Materials provided =
——————————

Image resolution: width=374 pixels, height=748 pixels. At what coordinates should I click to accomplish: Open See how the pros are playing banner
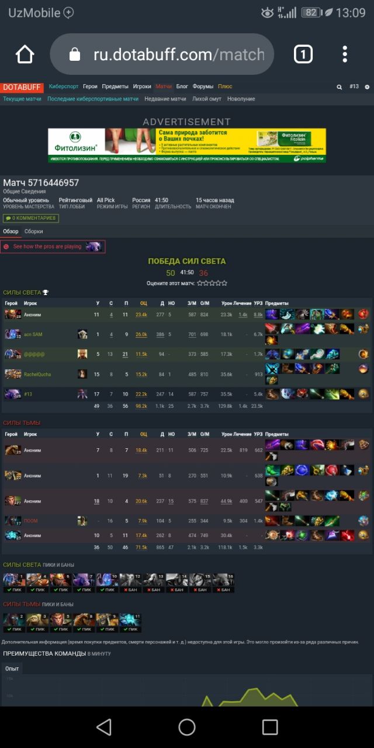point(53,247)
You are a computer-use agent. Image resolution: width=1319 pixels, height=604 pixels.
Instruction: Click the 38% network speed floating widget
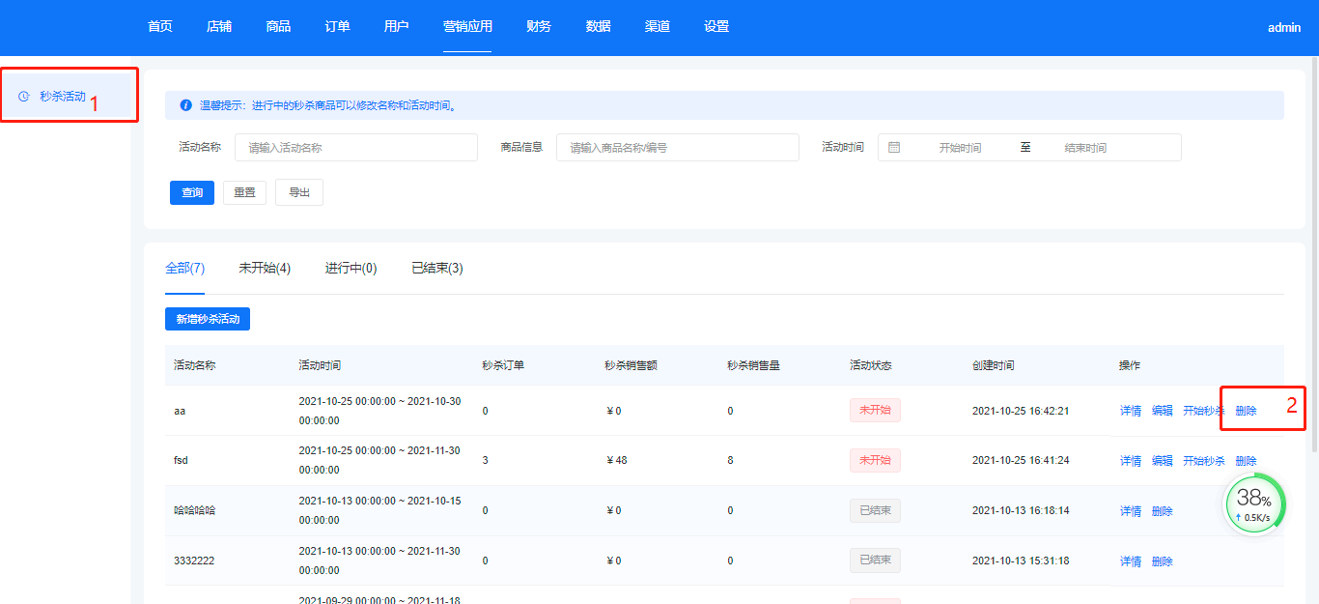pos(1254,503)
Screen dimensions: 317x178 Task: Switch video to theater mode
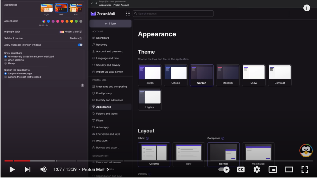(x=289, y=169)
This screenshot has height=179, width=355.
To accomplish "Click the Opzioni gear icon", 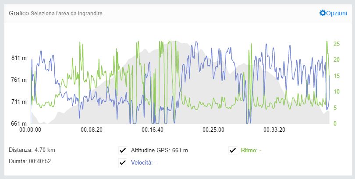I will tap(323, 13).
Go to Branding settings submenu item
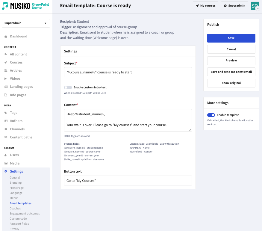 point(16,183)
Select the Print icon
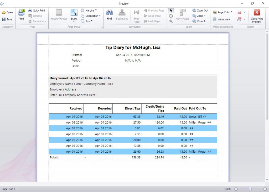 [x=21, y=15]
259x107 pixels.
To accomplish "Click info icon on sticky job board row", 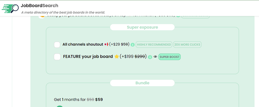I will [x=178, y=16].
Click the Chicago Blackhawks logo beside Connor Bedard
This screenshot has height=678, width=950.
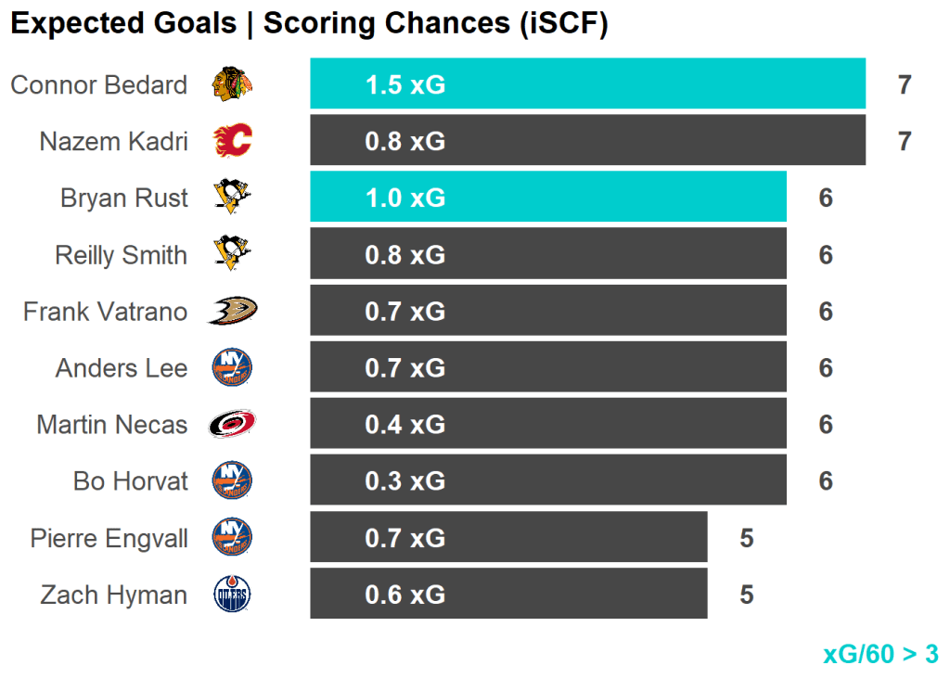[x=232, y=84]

——————————

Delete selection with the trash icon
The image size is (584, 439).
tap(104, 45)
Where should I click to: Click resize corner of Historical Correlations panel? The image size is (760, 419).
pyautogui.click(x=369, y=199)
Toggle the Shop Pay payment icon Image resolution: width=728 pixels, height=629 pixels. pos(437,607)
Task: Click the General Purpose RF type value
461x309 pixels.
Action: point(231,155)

——————————

Problem = Above are the records; repeat exactly the lines from the one holding "Where should I" down to the one holding "Task: Click the General Purpose RF type value", end lines included.

Solution to this task =
Where should I click to: Click resize corner of Historical Correlations panel? The image size is (760, 419).
pyautogui.click(x=369, y=199)
Toggle the Shop Pay payment icon Image resolution: width=728 pixels, height=629 pixels. pos(437,607)
Task: Click the General Purpose RF type value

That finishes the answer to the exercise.